Written task 1 ▸ In the road-trip story, how many days did the family spend living and traveling in a pop-up tent camper?
Written task 2 ▸ Extend the road-trip story about the family's search for a new home, picking up right after its final sentence.

— START OF Page text —

You Can't Cook a Dead Crab and Eat It

In 1990 I created a weekly cycling column at The Orange County Register that set a new direction in my journalism career.

What can I say? Debbie and I grew up in the Midwest, then lived in the West for most of our adult lives. Tennessee just didn't fit into our lives.

What do you do when something like this happens? In my mind, you realize you face the opportunity to extend a life lesson to your daughters:

You make your life what you want it to be.

I moved around a bit too much as a youngster, and I understand the impact it can have at certain stages in life. With my oldest daughter, Sierra, about to enter fourth grade, the time was now.

This is the story of us spending 85 days living and traveling in a pop-up tent camper as we searched the American West to find the right place to raise our daughters.


Change is in the air

It's time to formulate a plan. Each plunge into a river or creek seems more natural than shocking. Each time you dive in, you swim further from heated pools and Jacuzzies of modern life, and feel more in tune with yourself, and nature — like you've become part of the planning, not a pawn in the plan.

This summer slips by in a blink. July will be history before we know it. Back in Tennessee, the girls' friends start school in just three weeks. Time doesn't wait for us. It seems like we've been on the road forever, but then again, we're just getting started. Part of me wants to say we must do this right. That means it is probably impossible to really check out places and make a decision where to settle down in the next month or so.

— END OF Page text —
— START OF Given material —

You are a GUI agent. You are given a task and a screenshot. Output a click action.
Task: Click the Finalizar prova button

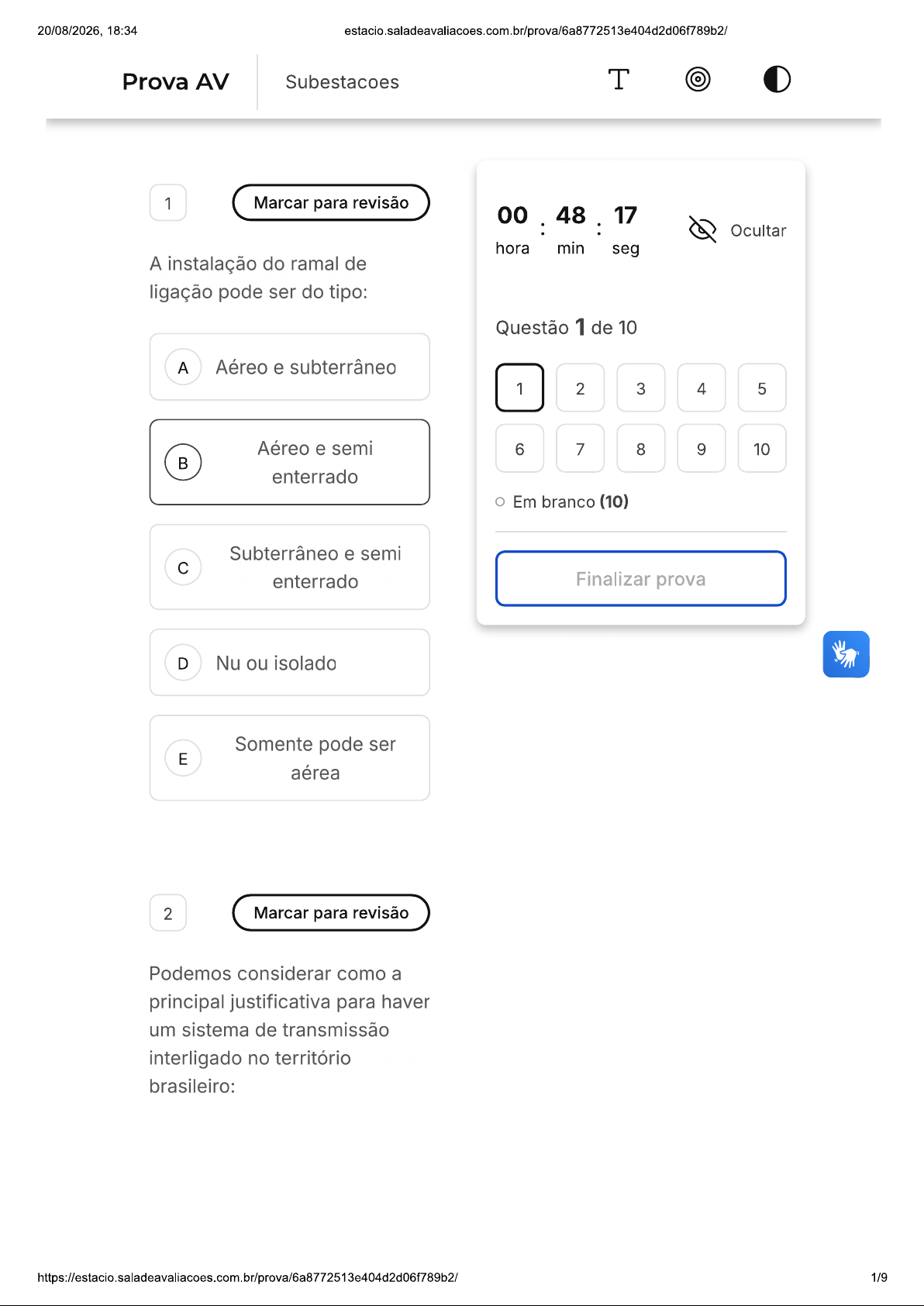tap(640, 578)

— END OF Given material —

Exercise response 1 ▸ 85 days.

Exercise response 2 ▸
I'm sure those who continue to set their agendas to the American Cynical Stereotypical Code would argue that wasting the better part of six weeks on a National Parks tour has done nothing to help find a place for us to live. Aside from a casual discussion or two about Santa Fe, and the confirmation that we could never return to San Diego, we haven't really touched on the issue at hand.

I would argue that the value of our method has been clearly chronicled on these pages. Then again, these days, who has time to do any reading and research when forming an opinion? Those same people raised their eyebrows when they learned of our plan. I'm sure what I'm about to say would totally be lost on them. The fact is, we had to get back to nature first and find our true selves again before we could find where we want to live.

 I'm a different person than I was on June 6. I'm not sure that anything has changed in the core of my essence, but I am sure that how I tap into that core has changed dramatically.

While I have explored that transformation and have chronicled it along the way, the more practical Debbie has simply allowed it to unfold naturally. I can see the difference in her, too. The light of her soul shines brightly again. Each day she takes that plunge into our future with the girls, rather than sitting on the shore watching. Measuring.

   I suppose if I had to grab one image from the past six weeks to take with me for eternity, it would be Sunday evening.

With the late afternoon light casting a tone of serenity and, well, pure love, over a sand bar and the quietly rolling Merced River deep in the heart of Yosemite, my three girls stand on the banks bouncing anxiously.


Holding hands, they sprint and leap into the brisk river, disappearing for a moment beneath the blanket of water, as if all three had become one. Three heads pop to the surface, smiling as they gasp for the fresh mountain air. They charge down the river, allowing the current to power them, yet each remains in control of her own destiny.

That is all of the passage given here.